Directions: The following consists of a question and two statements numbered I and II given below it. You have to decide whether the data provided in the statements are sufficient to answer the question. [WIPRO 2019]

Among five persons – A, B, C, D and E each one of different height, who is the tallest?

Statement I: B is taller than C and D but shorter than E who is not the tallest.

Statement II: E is taller than B and C but shorter than A.

  1. A.

    The data in statement I alone is sufficient to answer the question, while the data in statement II alone is not sufficient to answer the question

  2. B.

    The data in statement II alone is sufficient to answer the question, while the data in statement I alone is not sufficient to answer the question

  3. C.

    If the data in either in statement I alone or in statement II alone is sufficient to answer the question

  4. D.

    If the data in both the statements I and II together is not sufficient to answer the question

Show answer & explanation

Correct answer: A

Concept: In a data-sufficiency question asking who holds the extreme value (tallest, heaviest, first, etc.) among a group, a statement is sufficient only if the ordering clues it gives force a single, unique determination of that extreme person; if two different valid arrangements remain consistent with a statement, that statement alone is insufficient.

Applying Statement I:

  1. B is taller than C and D, and E is taller than B, so the partial order is E above B, with C and D somewhere below B.

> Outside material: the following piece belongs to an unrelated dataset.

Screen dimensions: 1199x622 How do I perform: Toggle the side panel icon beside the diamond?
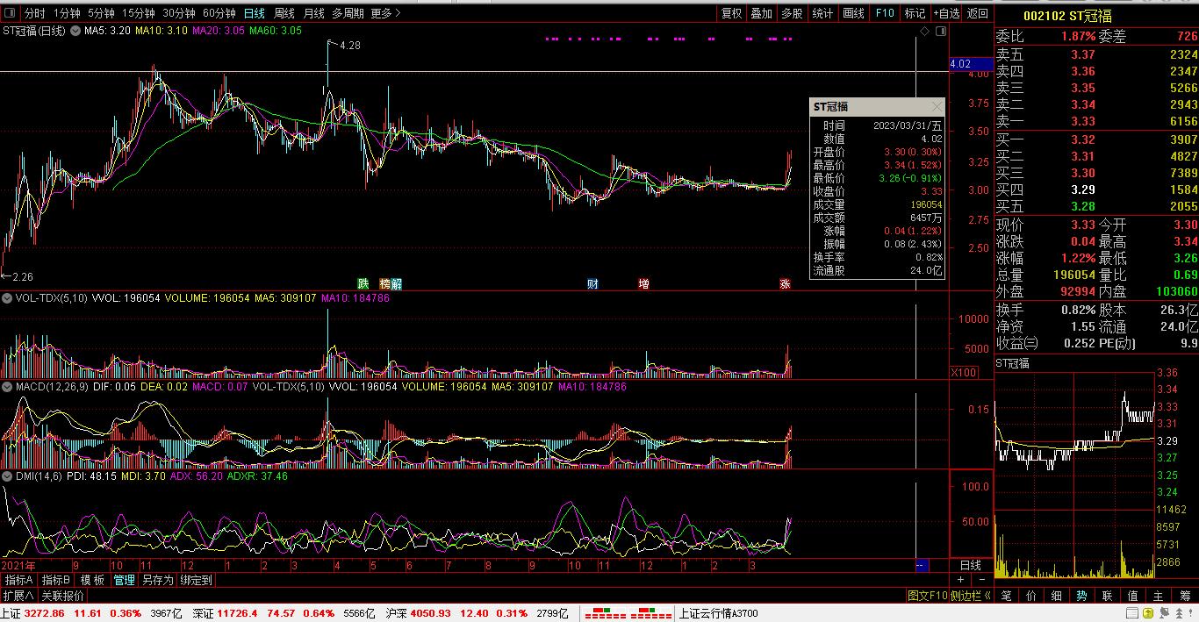pos(940,31)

  2. Statement I explicitly rules out E being the tallest, so at least one person must stand above E.

  3. Since B, C, and D have all already been placed below E, the only person left unplaced is A — so A must be the one taller than E.

  4. This forces a single arrangement: A above E, E above B, and B above C and D. Only one person — A — can be tallest, so Statement I alone is sufficient.

Applying Statement II:

  1. E is taller than B and C, and A is taller than E, so the partial order is A above E, above B and C.

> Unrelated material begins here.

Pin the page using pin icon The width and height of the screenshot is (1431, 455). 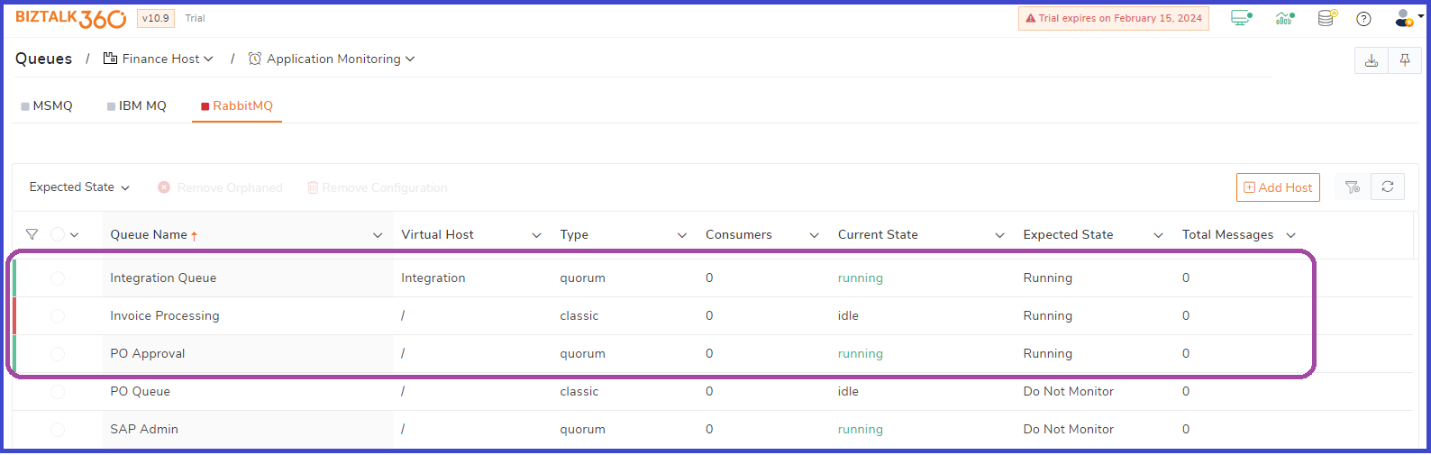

  2. D's height is never compared with anyone else's in Statement II.

  3. D could slot in anywhere — below C, between the others, or even above A — without contradicting any comparison Statement II makes.

  4. Because more than one placement of D (and hence more than one candidate for tallest) stays consistent with Statement II, it alone cannot settle who is tallest.

Cross-check: Trying to build a valid height order from Statement I with anyone other than A as tallest fails immediately — E cannot be tallest (stated directly), and B, C, D are already fixed below E, leaving no other candidate but A. For Statement II, both an order with A tallest and D placed below E, and an order with D tallest and placed above A, satisfy every comparison given, confirming the ambiguity.

So exactly one of the two statements — the first — pins down a unique tallest person on its own, while the second does not.